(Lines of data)
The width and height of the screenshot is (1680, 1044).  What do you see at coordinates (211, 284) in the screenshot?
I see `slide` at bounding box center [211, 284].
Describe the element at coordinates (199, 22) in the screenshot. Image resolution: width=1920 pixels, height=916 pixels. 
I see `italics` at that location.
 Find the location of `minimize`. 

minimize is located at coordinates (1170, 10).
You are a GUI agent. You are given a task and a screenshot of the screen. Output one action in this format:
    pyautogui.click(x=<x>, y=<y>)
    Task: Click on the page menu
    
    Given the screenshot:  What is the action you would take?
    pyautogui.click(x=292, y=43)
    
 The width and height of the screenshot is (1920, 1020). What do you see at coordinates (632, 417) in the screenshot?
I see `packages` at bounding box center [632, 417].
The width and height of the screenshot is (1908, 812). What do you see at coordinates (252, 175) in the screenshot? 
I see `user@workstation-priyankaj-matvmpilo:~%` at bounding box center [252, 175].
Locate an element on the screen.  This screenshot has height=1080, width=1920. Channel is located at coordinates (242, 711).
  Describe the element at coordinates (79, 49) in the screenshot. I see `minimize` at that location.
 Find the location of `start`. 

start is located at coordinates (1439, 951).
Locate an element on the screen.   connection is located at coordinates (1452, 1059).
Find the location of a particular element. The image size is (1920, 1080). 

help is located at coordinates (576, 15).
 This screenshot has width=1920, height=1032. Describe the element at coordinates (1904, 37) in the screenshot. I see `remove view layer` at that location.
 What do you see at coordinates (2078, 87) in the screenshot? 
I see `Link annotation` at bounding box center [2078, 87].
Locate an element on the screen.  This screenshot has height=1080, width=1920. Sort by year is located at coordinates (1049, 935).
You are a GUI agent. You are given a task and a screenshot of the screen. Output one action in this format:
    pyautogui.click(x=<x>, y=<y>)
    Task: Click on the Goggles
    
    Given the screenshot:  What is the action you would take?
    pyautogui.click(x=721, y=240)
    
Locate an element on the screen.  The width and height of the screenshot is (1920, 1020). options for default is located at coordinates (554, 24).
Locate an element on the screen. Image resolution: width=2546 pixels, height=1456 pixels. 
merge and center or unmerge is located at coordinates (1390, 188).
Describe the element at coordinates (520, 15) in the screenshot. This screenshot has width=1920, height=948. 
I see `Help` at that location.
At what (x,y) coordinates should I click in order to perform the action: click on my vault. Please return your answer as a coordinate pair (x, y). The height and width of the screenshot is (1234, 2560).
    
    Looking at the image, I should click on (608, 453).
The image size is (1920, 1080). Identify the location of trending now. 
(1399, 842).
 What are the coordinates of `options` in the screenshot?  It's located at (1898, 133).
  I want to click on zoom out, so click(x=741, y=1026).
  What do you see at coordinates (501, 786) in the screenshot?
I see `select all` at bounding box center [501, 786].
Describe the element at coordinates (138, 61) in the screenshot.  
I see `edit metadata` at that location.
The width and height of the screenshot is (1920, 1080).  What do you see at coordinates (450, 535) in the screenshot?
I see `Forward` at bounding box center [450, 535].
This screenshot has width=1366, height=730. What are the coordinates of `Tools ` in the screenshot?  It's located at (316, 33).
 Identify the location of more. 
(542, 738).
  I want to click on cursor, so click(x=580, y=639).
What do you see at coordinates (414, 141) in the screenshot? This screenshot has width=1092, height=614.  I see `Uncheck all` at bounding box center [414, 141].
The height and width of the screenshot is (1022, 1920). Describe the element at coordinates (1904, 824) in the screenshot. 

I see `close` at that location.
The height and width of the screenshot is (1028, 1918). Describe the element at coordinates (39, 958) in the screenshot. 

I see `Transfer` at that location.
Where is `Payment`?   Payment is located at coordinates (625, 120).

EXERCISE REQUIREMENTS: Reproduce the material above word for word, from its first line through its last, changing nothing.

RESPONSE TO THE EXERCISE:
The width and height of the screenshot is (1680, 1044).  What do you see at coordinates (211, 284) in the screenshot?
I see `slide` at bounding box center [211, 284].
Describe the element at coordinates (199, 22) in the screenshot. Image resolution: width=1920 pixels, height=916 pixels. 
I see `italics` at that location.
 Find the location of `minimize`. 

minimize is located at coordinates (1170, 10).
You are a GUI agent. You are given a task and a screenshot of the screen. Output one action in this format:
    pyautogui.click(x=<x>, y=<y>)
    Task: Click on the page menu
    
    Given the screenshot:  What is the action you would take?
    pyautogui.click(x=292, y=43)
    
 The width and height of the screenshot is (1920, 1020). What do you see at coordinates (632, 417) in the screenshot?
I see `packages` at bounding box center [632, 417].
The width and height of the screenshot is (1908, 812). What do you see at coordinates (252, 175) in the screenshot? 
I see `user@workstation-priyankaj-matvmpilo:~%` at bounding box center [252, 175].
Locate an element on the screen.  This screenshot has height=1080, width=1920. Channel is located at coordinates (242, 711).
  Describe the element at coordinates (79, 49) in the screenshot. I see `minimize` at that location.
 Find the location of `start`. 

start is located at coordinates (1439, 951).
Locate an element on the screen.   connection is located at coordinates (1452, 1059).
Find the location of a particular element. The image size is (1920, 1080). 

help is located at coordinates (576, 15).
 This screenshot has width=1920, height=1032. Describe the element at coordinates (1904, 37) in the screenshot. I see `remove view layer` at that location.
 What do you see at coordinates (2078, 87) in the screenshot? 
I see `Link annotation` at bounding box center [2078, 87].
Locate an element on the screen.  This screenshot has height=1080, width=1920. Sort by year is located at coordinates (1049, 935).
You are a GUI agent. You are given a task and a screenshot of the screen. Output one action in this format:
    pyautogui.click(x=<x>, y=<y>)
    Task: Click on the Goggles
    
    Given the screenshot:  What is the action you would take?
    pyautogui.click(x=721, y=240)
    
Locate an element on the screen.  The width and height of the screenshot is (1920, 1020). options for default is located at coordinates (554, 24).
Locate an element on the screen. Image resolution: width=2546 pixels, height=1456 pixels. 
merge and center or unmerge is located at coordinates (1390, 188).
Describe the element at coordinates (520, 15) in the screenshot. This screenshot has width=1920, height=948. 
I see `Help` at that location.
At what (x,y) coordinates should I click in order to perform the action: click on my vault. Please return your answer as a coordinate pair (x, y). The height and width of the screenshot is (1234, 2560).
    
    Looking at the image, I should click on (608, 453).
The image size is (1920, 1080). Identify the location of trending now. 
(1399, 842).
 What are the coordinates of `options` in the screenshot?  It's located at (1898, 133).
  I want to click on zoom out, so click(x=741, y=1026).
  What do you see at coordinates (501, 786) in the screenshot?
I see `select all` at bounding box center [501, 786].
Describe the element at coordinates (138, 61) in the screenshot.  
I see `edit metadata` at that location.
The width and height of the screenshot is (1920, 1080).  What do you see at coordinates (450, 535) in the screenshot?
I see `Forward` at bounding box center [450, 535].
This screenshot has width=1366, height=730. What are the coordinates of `Tools ` in the screenshot?  It's located at (316, 33).
 Identify the location of more. 
(542, 738).
  I want to click on cursor, so click(x=580, y=639).
What do you see at coordinates (414, 141) in the screenshot? This screenshot has width=1092, height=614.  I see `Uncheck all` at bounding box center [414, 141].
The height and width of the screenshot is (1022, 1920). Describe the element at coordinates (1904, 824) in the screenshot. 

I see `close` at that location.
The height and width of the screenshot is (1028, 1918). Describe the element at coordinates (39, 958) in the screenshot. 

I see `Transfer` at that location.
Where is `Payment`?   Payment is located at coordinates (625, 120).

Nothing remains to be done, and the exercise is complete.